When you’re a high-production, high-output business, you can’t use manual inventory management methods. The inefficiencies and inaccuracies hurt your profitability, and the lack of traceability can damage your brand’s reputation in the event of a recall.
While barcoding is a viable option for many businesses, your output may require something more robust — RFID. If you store an enormous amount of product, or if you have a closely packed warehouse, an RFID tracking solution is probably the most feasible option for your business.
Take, for example, companies in the food and beverage industry. Traceability is essential in any supply chain, but potentially even more so in this particular supply chain. Food manufacturers can’t risk manual inventory management and data entry — from either an efficiency standpoint or a traceability standpoint.
Implementing an RFID system will save you a lot of time tracking your inventory — so much so that you can go from spending a whole day counting just one item, to spending a mere three hours inventorying your entire warehouse. That’s how effective an RFID tracking solution is.
And as far as traceability goes, RFID allows you to track your inventory at the lot level. This capability provides you with all-new visibility into the state of your inventory, and your warehouse overall.

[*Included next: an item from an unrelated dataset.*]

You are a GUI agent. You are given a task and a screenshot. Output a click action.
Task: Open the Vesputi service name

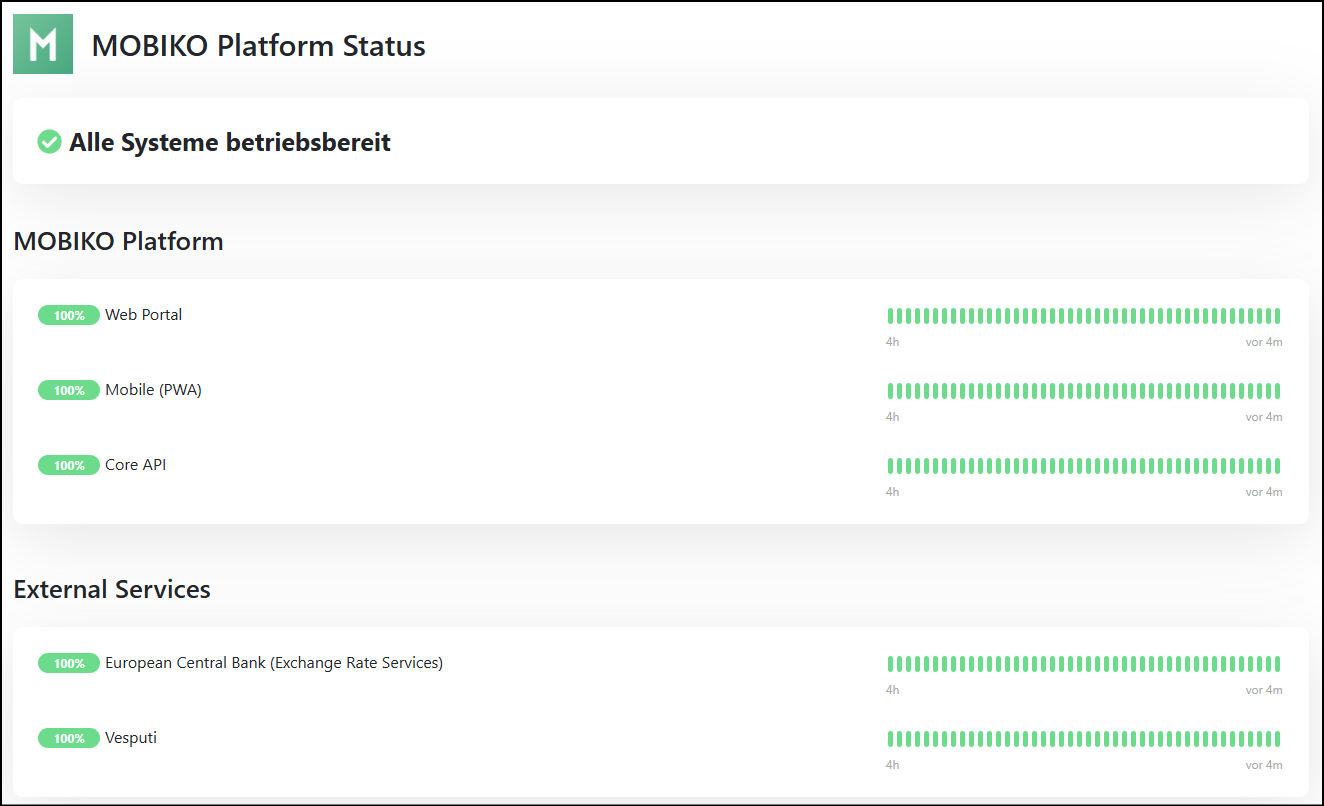tap(131, 738)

Even if the product is dense — like a bag of sugar, for example — or if inventory in your warehouse is stored close together, RFID technology can read tags through the product. If you have pallets containing 5-lb bags of sugar, and you’ve stacked several of these pallets one on top of the other for storage, your RFID readers and antennas will be able to read the tags on the sugar bags, even if the tags are on bags in the middle of the bottom pallet.
How does it work?
During packaging, each food item is tagged with an RFID tag to uniquely identify it. After production, when the items have been packed onto their pallets or shelves and are awaiting shipment, a worker with an RFID reader and antennas can walk through your warehouse to complete inventory.
Because it automatically collects the data about each item, you don’t have to worry about human error from manual data entry. The RFID reader sends the information to the computer, and your information is automatically stored in the system.
This also makes it easy to know when specific product leaves your warehouse. RFID readers at the shipping doors read the RFID tags on the items as they get loaded onto trucks, so you have accurate data on which products are leaving your warehouse.
For instance — if you are a sugar refinery, and you process sugar from 12 farms but sell to a retailer that wants sugar from only three of those farms, your RFID inventory system is a simple and accurate way to ensure that you ship the correct sugar.
Because all the sugar bags from those three specific farms will have their own unique RFID tags, which contain the specific farm information, you can quickly ascertain that the shipment is correct without worrying about any kind of manual error.